In 1999, when family patriarch Fred Sr. died, Barry joined with Donald and Robert in a lawsuit to prevent Mary from getting a larger amount of the inheritance. Mary had said in a probate case that she and her brother should have received an amount closer to what would have gone to their father, if he had lived.
On another matter apparently related to Fred Sr.’s will, Barry told her niece that she and Donald had a rift so serious that “he didn’t talk to me for two years.”
Barry received her undergraduate degree from Mount Holyoke College, a master’s from Columbia University and a law degree from Hofstra University. After being a homemaker for 13 years, and having eschewed the Trump family’s real estate business, she became one of only two women out of 62 lawyers in the office of the United States Attorney in New Jersey, where she worked from 1974 to 1983.
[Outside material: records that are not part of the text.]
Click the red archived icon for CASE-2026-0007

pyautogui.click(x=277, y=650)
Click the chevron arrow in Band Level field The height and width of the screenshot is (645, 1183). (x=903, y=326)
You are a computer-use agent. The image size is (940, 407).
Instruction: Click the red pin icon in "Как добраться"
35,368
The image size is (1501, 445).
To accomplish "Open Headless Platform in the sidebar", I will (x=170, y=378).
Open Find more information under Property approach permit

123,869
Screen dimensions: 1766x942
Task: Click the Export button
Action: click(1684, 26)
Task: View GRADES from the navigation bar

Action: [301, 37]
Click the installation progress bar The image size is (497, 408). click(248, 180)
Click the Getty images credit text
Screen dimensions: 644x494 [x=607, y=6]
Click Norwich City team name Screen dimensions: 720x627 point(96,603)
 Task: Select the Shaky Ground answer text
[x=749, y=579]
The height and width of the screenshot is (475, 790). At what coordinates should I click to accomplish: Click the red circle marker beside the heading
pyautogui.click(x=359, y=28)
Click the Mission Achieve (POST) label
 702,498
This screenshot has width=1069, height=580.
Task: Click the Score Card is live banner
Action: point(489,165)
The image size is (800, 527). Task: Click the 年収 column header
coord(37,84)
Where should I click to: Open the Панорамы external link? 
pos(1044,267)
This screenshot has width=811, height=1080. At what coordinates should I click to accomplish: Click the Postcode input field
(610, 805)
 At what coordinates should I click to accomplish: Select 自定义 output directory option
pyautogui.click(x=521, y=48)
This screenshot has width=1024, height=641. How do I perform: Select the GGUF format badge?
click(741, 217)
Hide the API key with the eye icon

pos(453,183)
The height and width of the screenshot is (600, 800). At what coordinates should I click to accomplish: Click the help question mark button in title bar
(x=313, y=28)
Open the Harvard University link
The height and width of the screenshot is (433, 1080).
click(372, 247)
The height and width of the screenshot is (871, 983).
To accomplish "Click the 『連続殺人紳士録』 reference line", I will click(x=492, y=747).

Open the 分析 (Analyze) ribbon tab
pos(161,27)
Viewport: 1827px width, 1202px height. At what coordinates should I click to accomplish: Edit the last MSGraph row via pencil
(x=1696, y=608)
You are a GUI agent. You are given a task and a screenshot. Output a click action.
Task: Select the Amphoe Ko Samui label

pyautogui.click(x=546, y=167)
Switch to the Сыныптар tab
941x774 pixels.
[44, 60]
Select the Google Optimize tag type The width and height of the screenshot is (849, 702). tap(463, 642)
Barry has avoided talking publicly about her brother’s presidency while she was on the federal bench.The president, meanwhile, has publicly spoken glowingly of his sister, saying in 2016 that, “We do have different views a little bit,” while adding, “She's a very, very highly respected judge.”
In one of the taped conversations, however, Barry revealed how a deep animosity developed between her and her brother.
She recalled how she turned to him for help when she wanted to be nominated by then-President Ronald Reagan for a federal judgeship. She believed that help could come from his attorney: Roy Cohn, who had played an infamous role in the 1950s as chief counsel to Sen. Joseph McCarthy (R-Wis.) on the Senate’s Permanent Subcommittee on Investigations. Cohn was “like kissing buddies” with Reagan, she said. “He had Roy Cohn call Reagan about needing to appoint a woman as a federal judge in New Jersey,” Barry told Mary. “Because Reagan’s running for reelection, and he was desperate for the female vote.” Then, she said, “I had the nomination,” and Donald Trump never let Barry forget it.
According to a recent documentary film, “Where’s My Roy Cohn?” Cohn had been in regular touch with Reagan. Donald Trump met with Reagan at the White House on Aug. 4, 1983, according to presidential records. Reagan talked with Barry on Sept. 13, 1983, and nominated her the following day, according to Reagan’s daily diary.
“He once tried to take credit for me,” Barry said of her brother, quoting him as saying, “Where would you be without me?”
Barry said she told her brother: “You say that one more time and I will level you.” She told Mary that it was “the only favor I ever asked for in my whole life.” She said that she deserved the nomination “on my own merit” and that she was subsequently elevated to higher judicial posts without her brother’s intervention.
Around the same time the conversations were being conducted, an internal investigation was underway of whether Barry violated judicial conduct rules regarding her role in working with her siblings in determining their tax liability. The investigation stemmed in part from an action that Mary Trump had taken: She had provided boxes of family tax records to the New York Times, which published a Pulitzer Prize-winning report in 2018 that found the president had engaged in suspect tax schemes that increased the family wealth. Barry retired shortly after the investigation was launched, which ended the probe.
Mary Trump said she has not talked to her aunt since the book was published. She said in the Post Live interview that she would not be surprised “if she never contacted me, and I think that’s fair. I understand why she would not want to.”